Vote counting can go wrong in any number of ways, and even the auditing processes designed to ensure the integrity of close races can be a mess (did someone say “hanging, dimpled, or pregnant chads”?). Measuring human intent at the ballot box can be tricky. To take just one example, in California, many ballots are cast by completing an arrow, which is then optically read. While voters are instructed to fully complete the thickness of the arrow, in practice some only draw a line. The vote tabulation system used by counties sometimes do not always count those as votes.
So Napa County invited Philip Stark to look more closely at their results. Stark has been on a four-year mission to encourage more elections officials to use statistical tools to ensure that the announced victor is indeed correct. He first described his method back in 2008, in a paper called “Conservative statistical post-election audits,” but he generally uses a catchier name for the process: “risk-limiting auditing.”
Napa County had no reason to believe that the results in this particular election were wrong, explained John Tuteur, the County Assessor, when I showed up to watch. But, anticipating that the election would be close, Tuteur had asked that Napa County be the latest participant in a state-sponsored pilot project to audit various elections across the Golden State.
While American public policy, particularly since the 2000 Bush v. Gore debacle, has focused on voting technology, not as much attention has been paid to vote audits. If things continue to move forward, Stark could have an outsized effect on how election audits are conducted in California, and perhaps the country, for years to come.
“What this new auditing method does is count enough to have high confidence that [a full recount] wouldn’t change the answer,” Stark explained to me. “You can think of this as an intelligent recount. It stops as soon as it becomes clear that it’s pointless to continue. It gives stronger evidence that the outcome is right.”
The process has been endorsed by numerous academics and voting officials, and by the American Statistical Association (PDF), the League of Women Voters (PDF), the Brennan Center for Justice (PDF) and many others in recent years.
And it begins with those 10-sided dice.
A ballot from the audit; note the use of a thin connecting line.

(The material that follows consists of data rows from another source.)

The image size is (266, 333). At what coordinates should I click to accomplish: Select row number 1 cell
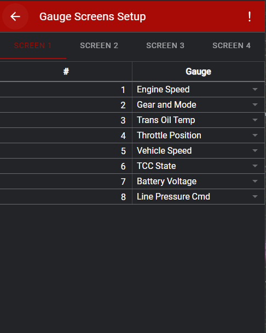click(x=66, y=90)
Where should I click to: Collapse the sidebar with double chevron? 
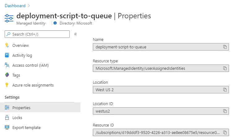pos(76,34)
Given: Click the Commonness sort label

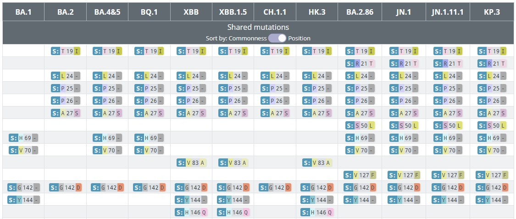Looking at the screenshot, I should pyautogui.click(x=247, y=38).
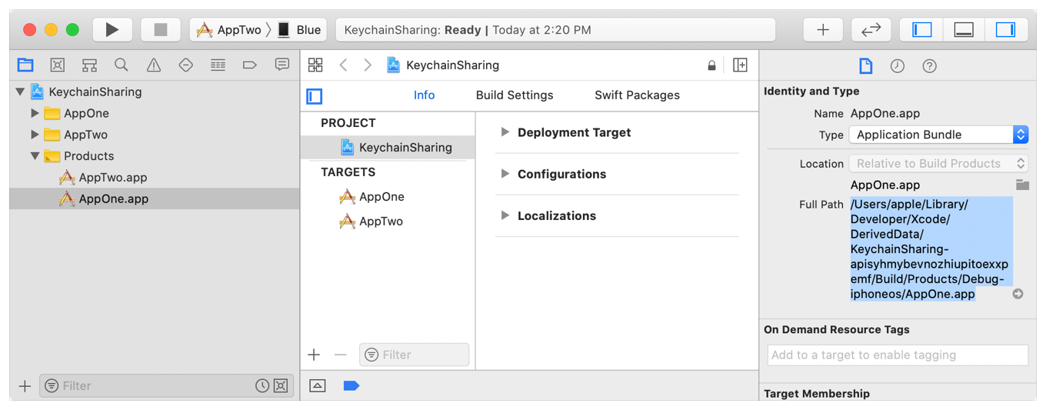Image resolution: width=1046 pixels, height=410 pixels.
Task: Show the Issue navigator warning icon
Action: click(x=154, y=65)
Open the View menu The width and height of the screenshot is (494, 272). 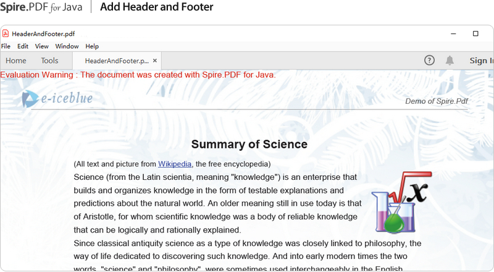coord(42,46)
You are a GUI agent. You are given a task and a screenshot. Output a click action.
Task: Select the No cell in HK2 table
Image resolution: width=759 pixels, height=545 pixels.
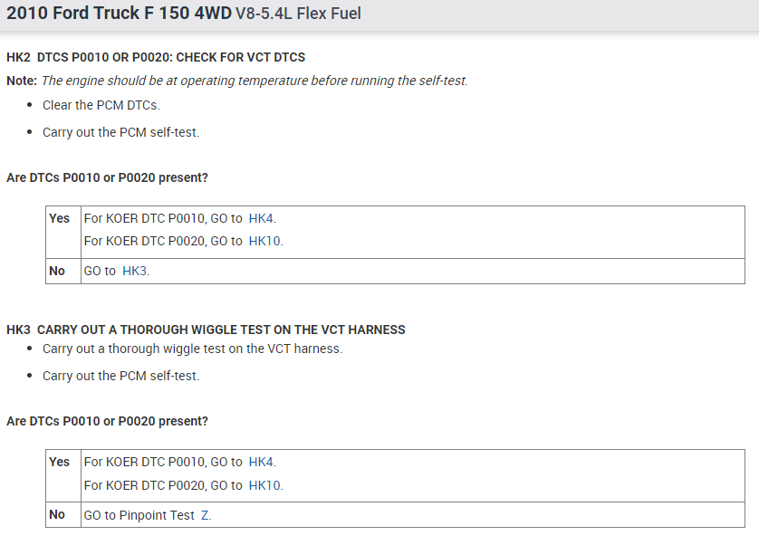[57, 271]
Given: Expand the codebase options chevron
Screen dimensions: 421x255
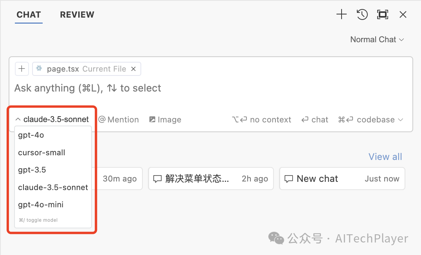Looking at the screenshot, I should pos(400,120).
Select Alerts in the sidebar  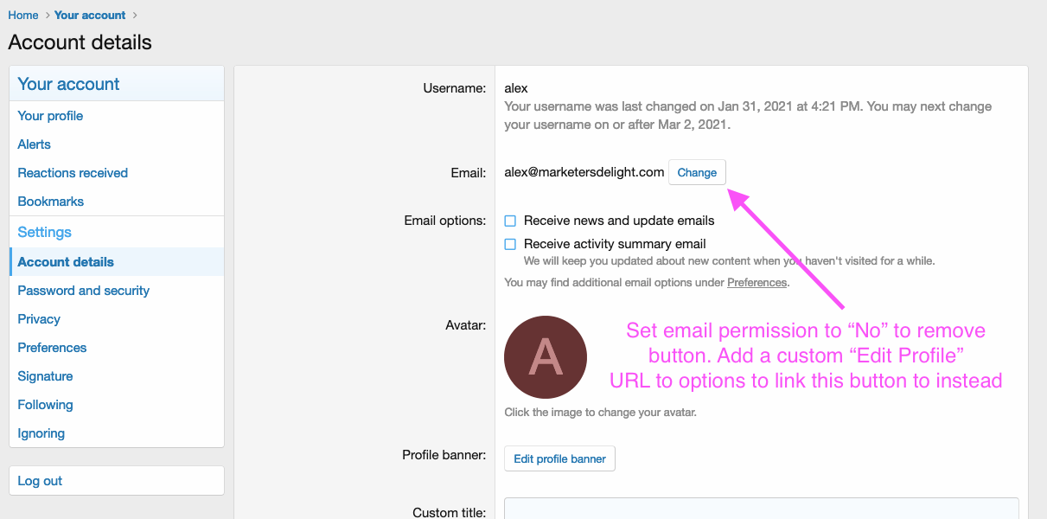point(35,144)
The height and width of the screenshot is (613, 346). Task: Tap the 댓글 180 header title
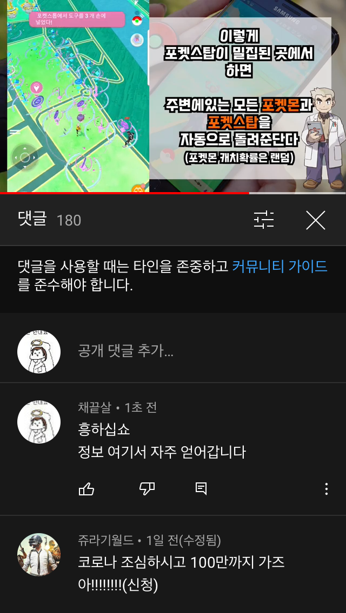pyautogui.click(x=49, y=220)
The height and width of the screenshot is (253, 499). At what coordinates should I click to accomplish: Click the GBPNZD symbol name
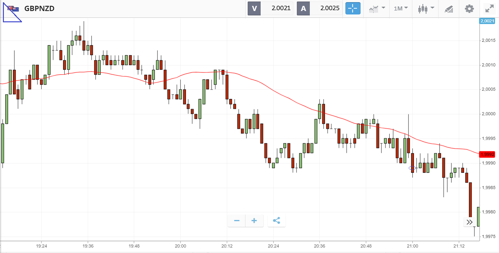click(39, 9)
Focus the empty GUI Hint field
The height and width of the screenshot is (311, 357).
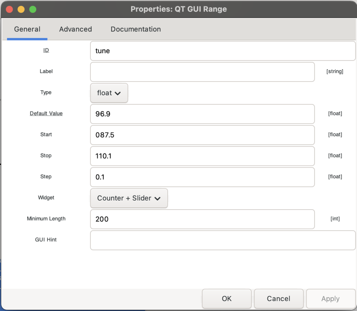point(222,240)
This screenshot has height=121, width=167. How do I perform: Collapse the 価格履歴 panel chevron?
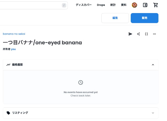(153, 65)

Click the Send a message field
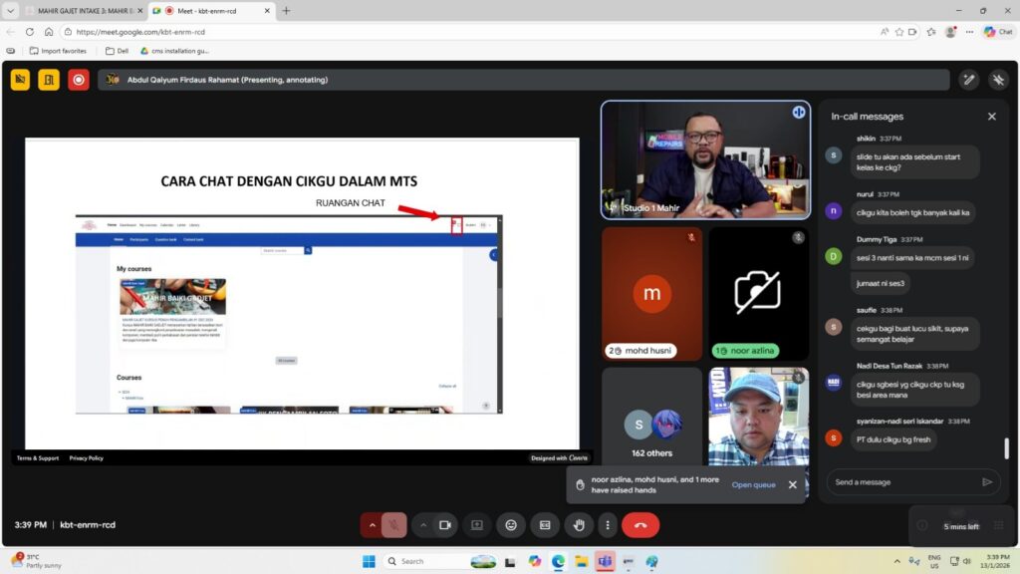(x=901, y=482)
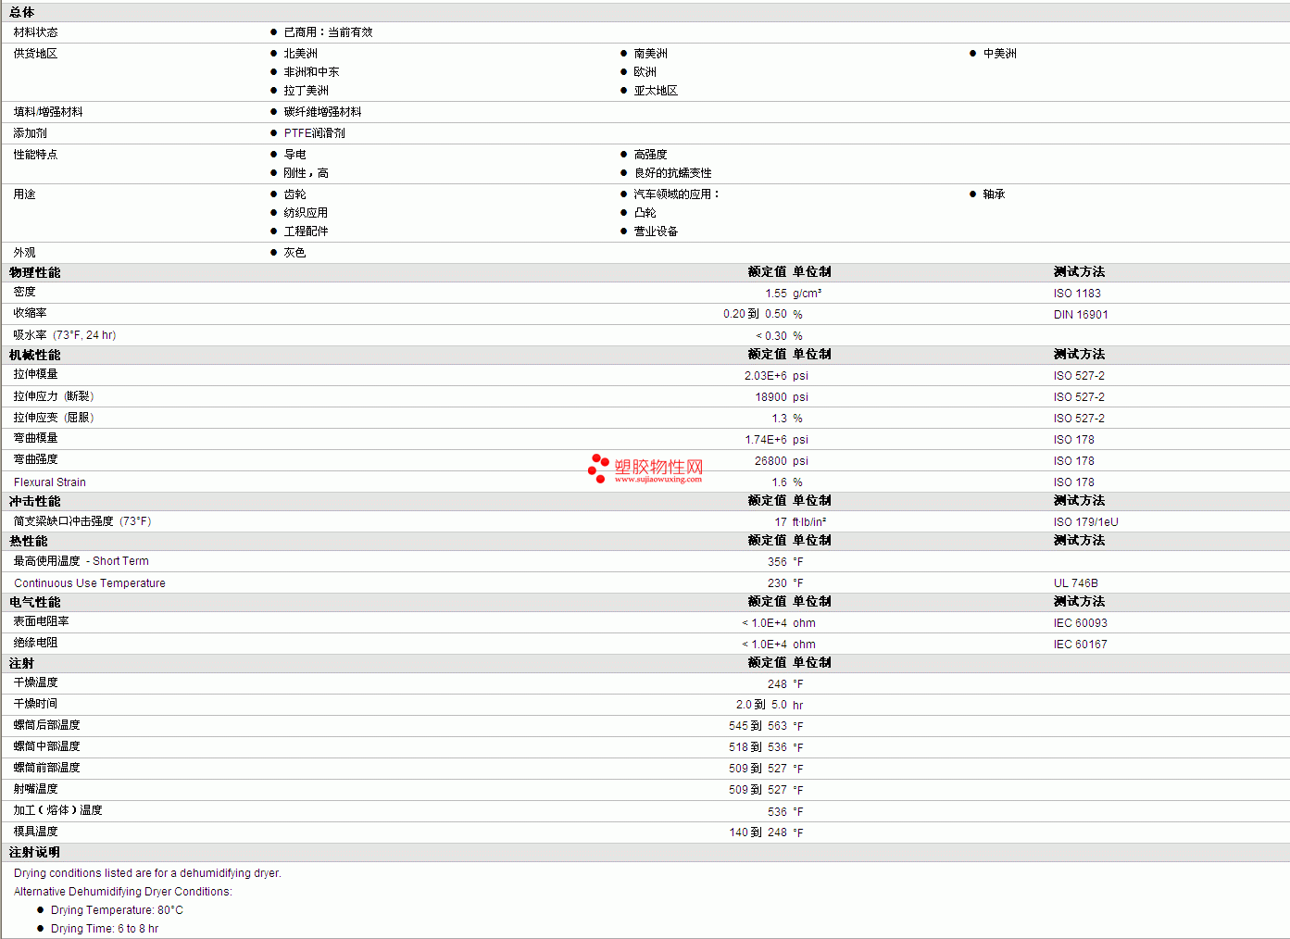Select the 机械性能 section heading
This screenshot has width=1290, height=939.
(x=35, y=355)
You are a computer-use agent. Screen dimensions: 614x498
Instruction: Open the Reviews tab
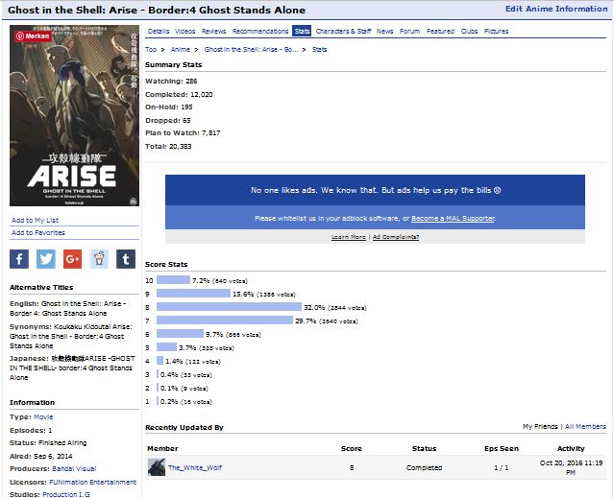tap(214, 31)
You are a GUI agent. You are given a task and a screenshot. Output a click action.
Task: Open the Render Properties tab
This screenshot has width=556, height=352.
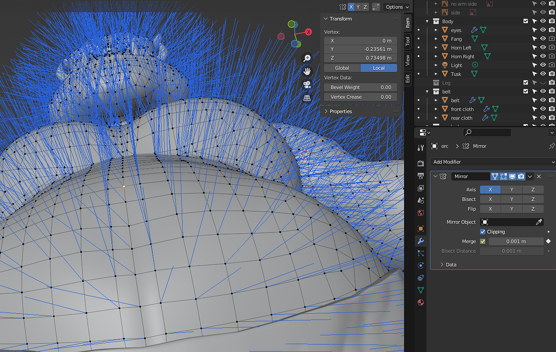pyautogui.click(x=421, y=164)
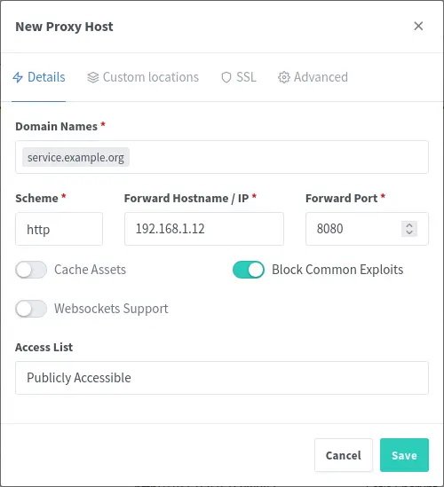This screenshot has width=444, height=487.
Task: Close the New Proxy Host dialog
Action: [x=418, y=26]
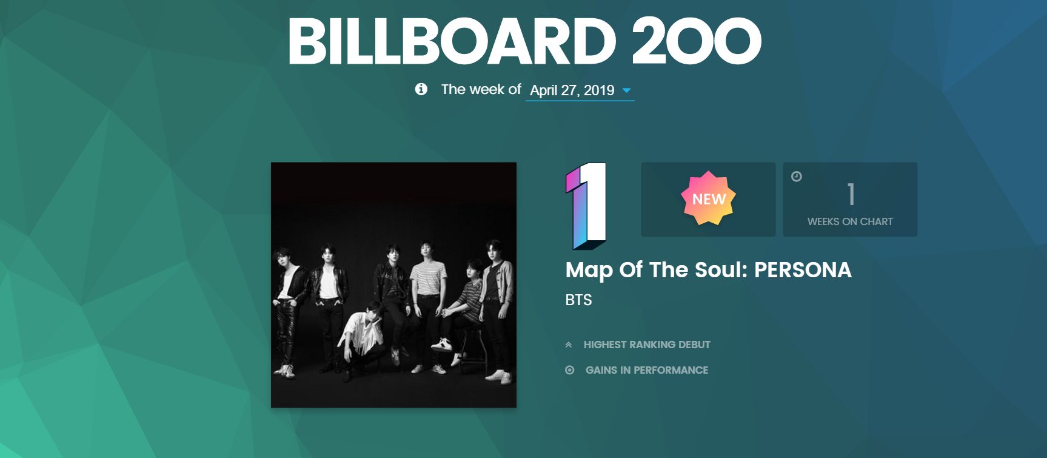Click the clock icon in weeks panel
The image size is (1047, 458).
[797, 177]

To kick off the process, all 6,573 votes tallied in the 2nd District supervisor contest were re-scanned by county elections officials in the City of Napa. They sent the scans to a separate computer science team at Berkeley, led by Professor David Wagner. Along with a group of graduate students, Wagner has developed software meant to read voter intent from ballots. His system, for instance, will flag even ballots where the arrow was not filled in according to the instructions, and it takes a different approach to filtering out stray marks. The Wagner team created a spreadsheet containing each ballot (they also created a numbering system to identify and locate individual ballots) and how that person cast his or her vote.
One problem that cropped up early on was the discrepancy between the number of ballots cast and the number of ballots scanned. While 6,573 total votes were recorded in this particular contest, the Wagner team scanned a total of 6,809 ballots, while Napa County recorded 7,116 votes cast in the election as whole. (Not every voter in the election chose to vote in this particular contest.) In short, there were over 300 ballots missing. While that seems problematic, the margins stayed more or less the same.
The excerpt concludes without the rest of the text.